Ce rapport à l’image et au double numérique fait écho au long-métrage Le Congrès, réalisé par Ari Folman en 2014. Dans l’histoire, l’actrice Robin Wright joue aussi Robin Wright, une comédienne vieillissante en fin de carrière qui se voit offrir une proposition par un studio de cinéma : être scannérisée par une machine, enregistrant ses traits et ses expressions dans le but de créer un double numérique d’elle. Au final, Wright devra mettre un terme à sa carrière pour laisser la place à son avatar, celui-ci ayant l’avantage de rester éternellement jeune et pouvant incarner tous les rôles que l’actrice originale n’a pas pu – ou voulu- jouer.

Au final, cette recréation posthume des traits d’un comédien ne semble pas si éloignée d’Ed Wood qui réutilisait les images de Lugosi pour Plan 9 from outer space. Dès lors, au-delà de l’aspect commercial de l’exemple de Wood, que recherche-t-on dans le rappel de la mémoire d’un artiste mort? Qu’est-ce que cela indique sur notre rapport personnel et collectif face à ces acteurs et aux œuvres dans lesquels ils jouent?

Conclusion

Au final, The Horrifically Real Virtuality se place à la pointe des innovations techniques dans le domaine de la réalité virtuelle, en particulier dans les interactions avec le décor et les protagonistes. Plus encore, cette initiative ouvre la voie à des réflexions sur notre rapport à l’image, aux acteurs et au cinéma en général qui vont, sans aucun doute, s’exacerber avec les évolutions à venir. Ainsi, il est possible de considérer que le Centre Phi présente ici ce qui sera, probablement, le futur du cinéma.
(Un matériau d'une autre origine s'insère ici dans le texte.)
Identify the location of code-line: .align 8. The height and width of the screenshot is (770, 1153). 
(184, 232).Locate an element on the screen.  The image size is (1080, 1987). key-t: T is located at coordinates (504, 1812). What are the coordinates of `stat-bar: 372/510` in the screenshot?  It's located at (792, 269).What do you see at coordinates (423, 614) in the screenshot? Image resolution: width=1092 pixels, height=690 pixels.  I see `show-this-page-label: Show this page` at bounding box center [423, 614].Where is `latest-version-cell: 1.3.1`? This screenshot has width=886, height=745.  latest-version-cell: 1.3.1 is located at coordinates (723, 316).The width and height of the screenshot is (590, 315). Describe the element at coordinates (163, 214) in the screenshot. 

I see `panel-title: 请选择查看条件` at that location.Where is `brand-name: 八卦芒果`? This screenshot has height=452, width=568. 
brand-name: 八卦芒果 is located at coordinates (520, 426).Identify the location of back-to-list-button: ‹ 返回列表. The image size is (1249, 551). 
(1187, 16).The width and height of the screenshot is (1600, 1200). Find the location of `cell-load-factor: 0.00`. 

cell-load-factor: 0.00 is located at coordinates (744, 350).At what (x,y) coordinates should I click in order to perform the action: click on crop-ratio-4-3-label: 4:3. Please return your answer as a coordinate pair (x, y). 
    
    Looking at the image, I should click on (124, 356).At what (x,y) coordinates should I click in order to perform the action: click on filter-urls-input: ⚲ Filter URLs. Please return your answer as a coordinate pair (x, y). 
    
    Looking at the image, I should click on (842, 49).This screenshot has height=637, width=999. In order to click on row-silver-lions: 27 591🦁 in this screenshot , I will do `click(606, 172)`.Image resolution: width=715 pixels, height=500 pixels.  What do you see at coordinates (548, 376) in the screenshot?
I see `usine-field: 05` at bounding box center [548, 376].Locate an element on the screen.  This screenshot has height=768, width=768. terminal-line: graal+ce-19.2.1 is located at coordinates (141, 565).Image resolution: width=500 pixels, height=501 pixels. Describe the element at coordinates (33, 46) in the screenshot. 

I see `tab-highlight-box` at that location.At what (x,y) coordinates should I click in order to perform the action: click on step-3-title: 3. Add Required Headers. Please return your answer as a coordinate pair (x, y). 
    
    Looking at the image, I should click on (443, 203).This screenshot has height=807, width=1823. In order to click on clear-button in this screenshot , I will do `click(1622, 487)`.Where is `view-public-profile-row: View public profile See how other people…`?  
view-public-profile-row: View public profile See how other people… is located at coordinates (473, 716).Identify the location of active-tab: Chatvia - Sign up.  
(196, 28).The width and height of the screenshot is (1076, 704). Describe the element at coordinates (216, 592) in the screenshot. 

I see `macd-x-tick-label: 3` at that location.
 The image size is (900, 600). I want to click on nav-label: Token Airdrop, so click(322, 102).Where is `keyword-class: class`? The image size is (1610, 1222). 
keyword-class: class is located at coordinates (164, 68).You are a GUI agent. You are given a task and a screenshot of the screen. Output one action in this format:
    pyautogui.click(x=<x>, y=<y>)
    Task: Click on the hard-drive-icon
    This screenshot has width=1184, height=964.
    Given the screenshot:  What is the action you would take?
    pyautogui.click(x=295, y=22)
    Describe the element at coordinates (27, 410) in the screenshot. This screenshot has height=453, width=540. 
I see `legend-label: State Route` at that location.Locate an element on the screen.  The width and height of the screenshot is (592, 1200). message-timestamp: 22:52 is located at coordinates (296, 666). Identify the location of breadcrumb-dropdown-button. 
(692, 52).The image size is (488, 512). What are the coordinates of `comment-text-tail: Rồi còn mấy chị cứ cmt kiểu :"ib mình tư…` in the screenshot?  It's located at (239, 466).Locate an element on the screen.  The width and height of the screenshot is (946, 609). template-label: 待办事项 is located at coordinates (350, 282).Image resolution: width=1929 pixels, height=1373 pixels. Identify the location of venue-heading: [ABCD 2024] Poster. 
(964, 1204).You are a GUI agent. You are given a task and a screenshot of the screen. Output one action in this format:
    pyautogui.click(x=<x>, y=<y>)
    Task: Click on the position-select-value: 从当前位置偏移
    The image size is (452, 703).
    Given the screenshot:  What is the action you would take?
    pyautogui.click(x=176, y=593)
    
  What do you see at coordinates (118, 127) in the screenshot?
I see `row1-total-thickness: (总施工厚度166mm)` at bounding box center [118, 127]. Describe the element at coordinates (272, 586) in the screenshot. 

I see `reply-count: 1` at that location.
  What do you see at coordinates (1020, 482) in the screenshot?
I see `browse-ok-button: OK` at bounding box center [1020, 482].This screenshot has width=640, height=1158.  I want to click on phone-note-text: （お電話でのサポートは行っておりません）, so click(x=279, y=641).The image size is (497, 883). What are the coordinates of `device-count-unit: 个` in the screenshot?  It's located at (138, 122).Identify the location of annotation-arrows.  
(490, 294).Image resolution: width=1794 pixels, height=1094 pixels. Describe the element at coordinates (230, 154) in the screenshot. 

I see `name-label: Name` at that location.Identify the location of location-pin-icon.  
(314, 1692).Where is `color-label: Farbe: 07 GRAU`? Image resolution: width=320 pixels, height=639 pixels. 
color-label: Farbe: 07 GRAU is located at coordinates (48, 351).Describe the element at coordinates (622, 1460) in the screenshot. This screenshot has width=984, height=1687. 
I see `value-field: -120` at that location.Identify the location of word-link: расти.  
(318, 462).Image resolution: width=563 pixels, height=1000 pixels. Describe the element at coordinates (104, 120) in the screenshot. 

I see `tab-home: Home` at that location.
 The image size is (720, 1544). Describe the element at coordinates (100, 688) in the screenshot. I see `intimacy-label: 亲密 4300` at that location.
The Horrifically Real Virtuality
Jusqu’au 28 avril 2019
Centre Phi
407, Rue Saint-Pierre
Métro Square-Victoria-OACI
Du mardi au dimanche
Français: 10h30, 11h45, 14h30, 17h15, 18h45
Anglais: 13h15, 16h, 20h
Durée de l’expérience: 60 minutes

Plus d’informations cliquez ici.

En bannière : Illustration de The Horrifically Real Virtuality ©DVgroup


[i]Pour plus d’informations sur le DVgroup ou encore l’ensemble des concepteurs de The Horrifically Real Virtuality voir DVgroup, The Horrifically Real Virtuality, A horrific comedy set in the 1950’s, En ligne, 2019. . Consulté le 11 mars 2019.
[ii]Cela fait notamment suite à Alice, The Virtual Reality Play proposé en 2017 par le même collectif, offrant une immersion dans l’univers d’Alice au pays des merveilles. Plus de renseignements sur DVgroup, Alice, The virtual reality play, En ligne, 2017. . Consulté le 11 mars 2019.
[iii]Titre donné par Harry et Michael Medved dans The Golden Turkey Awards: The Worst Achievements in Hollywood History, New-York, Putnam, 1980.
[iv]Distribution: Bela Lugosi: Sylvio Archambault, Claude Talbot, Guillaume Tremblay / Ed Wood: Gabriel Morin, Francis Vachon, Thomas Vallières / Sarah: Julia Borsellino, Marie-Michelle Garon, Caroline Lavigne. Source : Centre Phi, The Horrifically Real Virtuality, En ligne, 2019. . Consulté le 11 mars 2019.
[v]La motion capture du visage est réalisée par Dynamixyz. DVgroup, The Horrifically Real Virtuality, A horrific comedy set in the 1950’s, En ligne, 2019. . Consulté le 11 mars 2019.
[vi]Sur ce point voir Sarah Sermondadaz, «  Star Wars : comment Rogue One a fait tourner Peter Cushing, 23 ans après sa mort », Sciences et avenirs, En ligne, 4 janvier 2017. . Ou encore, Mathilde Cesbron, « Comment Star Wars : Roguhttp://www.youtube.com/watch?v=QHBl43lMJY0e One a ressuscité le Grand Moff Tarkin », Le Point.fr, En ligne, 5 janvier 2017. . Consultés le 11 mars 2019.
[vii]Sur ce point voir Élodie Bardinet, « Mort de Robin Williams : l’acteur refuse d’être ressuscité en numérique », Première.fr, En ligne, 31 mars 2015. . Consultés le 11 mars 2019.